私たちの体には38億年の歴史が詰まってます。偶然と必然が組み合わさり進化をしてきた我々の祖先の謎とは?

湿地帯の試練と肺の進化(1)

2008年02月28日 | Weblog


アマゾン川は3億7000万年前のデボン紀の様子を現在もそのままに再現している場所と言える。湿地帯の豊かさと、私たちの祖先が直面したであろう困難を目の当たりに出来る場所であるからだ。

雨季、アマゾンは増水により氾濫し、ジャングル内部まで水が入り込む。こうして生まれる水没林は、アマゾンの中でも最も多様な生物を育む場所になる。多くの魚がこの複雑な環境を隠れ家として利用し、木々が水没する時期に合わせて産卵する魚も多い。

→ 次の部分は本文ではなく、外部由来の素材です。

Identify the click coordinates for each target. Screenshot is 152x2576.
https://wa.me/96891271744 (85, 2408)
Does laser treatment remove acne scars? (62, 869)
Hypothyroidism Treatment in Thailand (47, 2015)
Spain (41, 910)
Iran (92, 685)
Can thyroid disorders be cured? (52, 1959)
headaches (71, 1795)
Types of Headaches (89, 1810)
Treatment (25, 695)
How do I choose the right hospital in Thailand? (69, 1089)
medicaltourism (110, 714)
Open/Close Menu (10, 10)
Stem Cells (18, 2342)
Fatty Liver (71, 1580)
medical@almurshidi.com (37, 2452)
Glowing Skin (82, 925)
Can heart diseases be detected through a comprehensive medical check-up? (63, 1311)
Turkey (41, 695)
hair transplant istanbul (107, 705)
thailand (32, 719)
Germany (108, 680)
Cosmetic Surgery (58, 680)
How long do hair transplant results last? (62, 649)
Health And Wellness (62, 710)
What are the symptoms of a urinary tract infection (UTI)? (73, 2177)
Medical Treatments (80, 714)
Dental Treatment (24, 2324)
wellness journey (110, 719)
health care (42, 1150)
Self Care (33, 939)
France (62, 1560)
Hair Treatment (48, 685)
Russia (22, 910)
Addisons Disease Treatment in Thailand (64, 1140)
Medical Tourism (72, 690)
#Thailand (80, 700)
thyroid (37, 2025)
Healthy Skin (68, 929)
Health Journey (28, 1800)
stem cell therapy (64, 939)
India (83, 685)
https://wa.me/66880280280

アーマードプレコはナマズの仲間で、デボン紀の板皮類を彷彿とさせる鎧をまとっている。水底に住み、木の表面につくバクテリアを餌にしている。表面のバクテリアを口の中に吸い込んで鰓で濾過している。

タンパキーは水に落ちた木の実を食べる。硬い実をかじるための強力な顎と歯を発達させている。タンパキーは雨季のあいだに木の実を食べ、体内に油を蓄え乾期に備えるのだという。

アロワナはぎょろっとした特殊な目を発達させている。その目は水中と水上両方を見ることができる。この目を生かし、水上に現れた虫をキャッチ。さらには水面から1メートル近くジャンプし、捕食を行うことでも知られている。

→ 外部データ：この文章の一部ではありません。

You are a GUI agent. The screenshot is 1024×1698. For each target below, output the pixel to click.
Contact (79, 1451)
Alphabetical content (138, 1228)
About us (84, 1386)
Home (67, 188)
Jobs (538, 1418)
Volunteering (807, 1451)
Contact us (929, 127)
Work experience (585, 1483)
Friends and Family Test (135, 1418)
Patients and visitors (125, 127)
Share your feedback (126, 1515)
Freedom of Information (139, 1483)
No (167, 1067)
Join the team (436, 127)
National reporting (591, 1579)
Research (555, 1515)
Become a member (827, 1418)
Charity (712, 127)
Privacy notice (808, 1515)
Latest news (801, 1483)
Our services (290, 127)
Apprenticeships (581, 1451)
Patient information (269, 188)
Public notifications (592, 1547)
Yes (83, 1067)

アマゾン川の最大の捕食者はピラルクー(※写真下)で、1億年前からアマゾンに生息している古代魚だ。大きなものは体長4メートル、体重200キロにも達する世界最大級の淡水魚だ。

このように熱帯の淡水域は地球上で最も多様な生命が存在する場所となっている。そしてこれら多様な生き物たちに支えられ、アマゾンの食物連鎖はとりわけ大きなピラミッドを形作っている。大型の捕食者の生息できるのだ。

これと同じ状況がカレドニア山脈のふもとに広がるデルタ地帯にもあったと考えられている。いまは絶滅して存在しない珍しい魚が湿地帯の特殊な環境に適応し、豊かな生態系を築きあげていたのである。

その中で私たちの祖先も子孫を残そうと必死の生き残りを模索していた。